Extract ▸
---
My whole life I have felt fat. I am actually a normal weight, but I don’t feel like it. I have always felt bigger than my friends and been embarrassed about my weight. But when I look at pictures, I look pretty normal. Why can’t I see myself the way others see me?
– Obsessed in Ohio
Most compulsive eaters suffer from “fat-head.” (I think I just made up that term, but it’s apt, don’t you think?)
I, too, look back at childhood pictures and see proof that I wasn’t as fat as I thought I was at the time. It’s really sad, actually. And I would go so far as to binge to kill the pain of “feeling fat.” How crazy is that?
This distorted body image is one of many symptoms of eating disorders. Also, as women, our bodies are sensitive and bloat more easily than the average person as well as being more susceptible to gaining weight. Oddly, those who are thin are often plagued the most, because they can feel every pound gained.
The solution? Healing the spirit within. –Tweet this!
I know, I’ve said it before, but really, going to the gym won’t heal the persistent feeling of feeling fat. Obsession with body size is like all other obsessions; it masks deeper pain and stress.
Here are two options:
- When obsessive thoughts plague you, go within. Seek calm through meditation and comfort from a higher power. I like to use the:
Affirmation: “God is in charge of my weight, and He’s doing a great job!” –Tweet this!
- I can also “go without,” turning my thoughts to something more meaningful than my thighs and butt, like helping a friend who may be having a hard time. Helping others always gets us out of our heads, which gives God time to heal us.
---
Information provided ▸
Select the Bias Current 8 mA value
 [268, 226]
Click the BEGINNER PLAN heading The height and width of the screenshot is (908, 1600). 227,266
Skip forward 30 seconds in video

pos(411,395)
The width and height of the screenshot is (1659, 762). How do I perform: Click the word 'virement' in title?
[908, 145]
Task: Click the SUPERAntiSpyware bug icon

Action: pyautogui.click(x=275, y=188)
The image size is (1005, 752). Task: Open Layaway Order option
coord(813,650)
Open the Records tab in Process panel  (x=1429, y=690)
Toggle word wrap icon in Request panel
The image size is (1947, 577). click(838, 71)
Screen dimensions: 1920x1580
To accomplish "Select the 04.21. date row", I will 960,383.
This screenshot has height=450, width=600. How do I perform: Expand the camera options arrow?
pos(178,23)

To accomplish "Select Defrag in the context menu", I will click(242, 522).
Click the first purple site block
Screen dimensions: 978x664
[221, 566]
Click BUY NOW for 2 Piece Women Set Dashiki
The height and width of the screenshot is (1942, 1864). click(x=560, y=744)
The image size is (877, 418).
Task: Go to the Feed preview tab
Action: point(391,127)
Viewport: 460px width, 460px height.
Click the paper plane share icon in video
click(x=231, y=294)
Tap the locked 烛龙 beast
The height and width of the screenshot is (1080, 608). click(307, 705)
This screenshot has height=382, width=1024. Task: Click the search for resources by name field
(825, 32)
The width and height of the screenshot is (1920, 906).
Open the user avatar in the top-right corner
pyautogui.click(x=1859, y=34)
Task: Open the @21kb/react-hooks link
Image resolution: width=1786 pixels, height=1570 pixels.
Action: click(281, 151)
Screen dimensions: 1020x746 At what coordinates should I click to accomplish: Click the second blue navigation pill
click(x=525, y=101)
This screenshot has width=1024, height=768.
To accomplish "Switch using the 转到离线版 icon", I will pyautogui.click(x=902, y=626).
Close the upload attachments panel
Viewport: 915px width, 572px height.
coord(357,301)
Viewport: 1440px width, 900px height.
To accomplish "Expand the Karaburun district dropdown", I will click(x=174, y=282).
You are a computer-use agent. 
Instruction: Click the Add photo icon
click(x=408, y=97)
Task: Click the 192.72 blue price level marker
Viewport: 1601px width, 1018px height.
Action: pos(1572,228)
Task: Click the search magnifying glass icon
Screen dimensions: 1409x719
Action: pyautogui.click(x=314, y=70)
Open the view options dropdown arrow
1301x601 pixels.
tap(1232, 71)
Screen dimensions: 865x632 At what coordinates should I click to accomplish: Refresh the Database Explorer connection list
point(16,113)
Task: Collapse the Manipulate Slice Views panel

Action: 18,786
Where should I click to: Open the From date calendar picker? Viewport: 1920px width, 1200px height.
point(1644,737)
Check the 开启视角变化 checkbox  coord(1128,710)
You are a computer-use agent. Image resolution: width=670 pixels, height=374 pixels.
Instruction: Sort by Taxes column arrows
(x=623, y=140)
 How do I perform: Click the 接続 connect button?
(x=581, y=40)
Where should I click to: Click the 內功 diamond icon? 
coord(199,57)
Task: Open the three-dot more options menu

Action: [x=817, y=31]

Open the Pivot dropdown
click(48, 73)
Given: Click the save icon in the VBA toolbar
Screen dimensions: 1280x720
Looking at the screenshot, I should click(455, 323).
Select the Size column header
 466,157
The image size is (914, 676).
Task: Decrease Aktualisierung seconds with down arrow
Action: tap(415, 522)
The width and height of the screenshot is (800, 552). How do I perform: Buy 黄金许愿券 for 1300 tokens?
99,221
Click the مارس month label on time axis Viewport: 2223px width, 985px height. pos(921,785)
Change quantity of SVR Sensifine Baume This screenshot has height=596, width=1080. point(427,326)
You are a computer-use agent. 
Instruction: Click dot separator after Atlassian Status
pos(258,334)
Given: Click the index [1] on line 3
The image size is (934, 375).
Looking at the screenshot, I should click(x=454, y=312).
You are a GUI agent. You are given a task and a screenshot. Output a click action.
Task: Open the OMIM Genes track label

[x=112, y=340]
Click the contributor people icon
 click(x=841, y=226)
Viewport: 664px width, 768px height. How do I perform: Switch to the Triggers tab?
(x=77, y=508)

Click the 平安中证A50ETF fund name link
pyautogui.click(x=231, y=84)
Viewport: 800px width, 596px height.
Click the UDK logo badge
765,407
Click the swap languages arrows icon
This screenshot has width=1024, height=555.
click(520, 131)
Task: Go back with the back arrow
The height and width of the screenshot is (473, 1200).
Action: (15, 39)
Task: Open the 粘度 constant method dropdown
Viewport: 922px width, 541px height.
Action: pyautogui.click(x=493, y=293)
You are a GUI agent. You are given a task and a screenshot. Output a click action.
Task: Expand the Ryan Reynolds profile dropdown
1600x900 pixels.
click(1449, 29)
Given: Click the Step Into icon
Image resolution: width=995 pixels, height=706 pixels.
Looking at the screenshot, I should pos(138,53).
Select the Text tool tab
---
Task brief ▸
Rename "gym" to "fitness center" in the part of the advice column that opens with the words containing "The solution? Healing" and closes with "to heal us.", and write out that part. The entries are separate material, unrelated to the advice column.

Output for this exercise ▸
The solution? Healing the spirit within. –Tweet this!
I know, I’ve said it before, but really, going to the fitness center won’t heal the persistent feeling of feeling fat. Obsession with body size is like all other obsessions; it masks deeper pain and stress.
Here are two options:
- When obsessive thoughts plague you, go within. Seek calm through meditation and comfort from a higher power. I like to use the:
Affirmation: “God is in charge of my weight, and He’s doing a great job!” –Tweet this!
- I can also “go without,” turning my thoughts to something more meaningful than my thighs and butt, like helping a friend who may be having a hard time. Helping others always gets us out of our heads, which gives God time to heal us.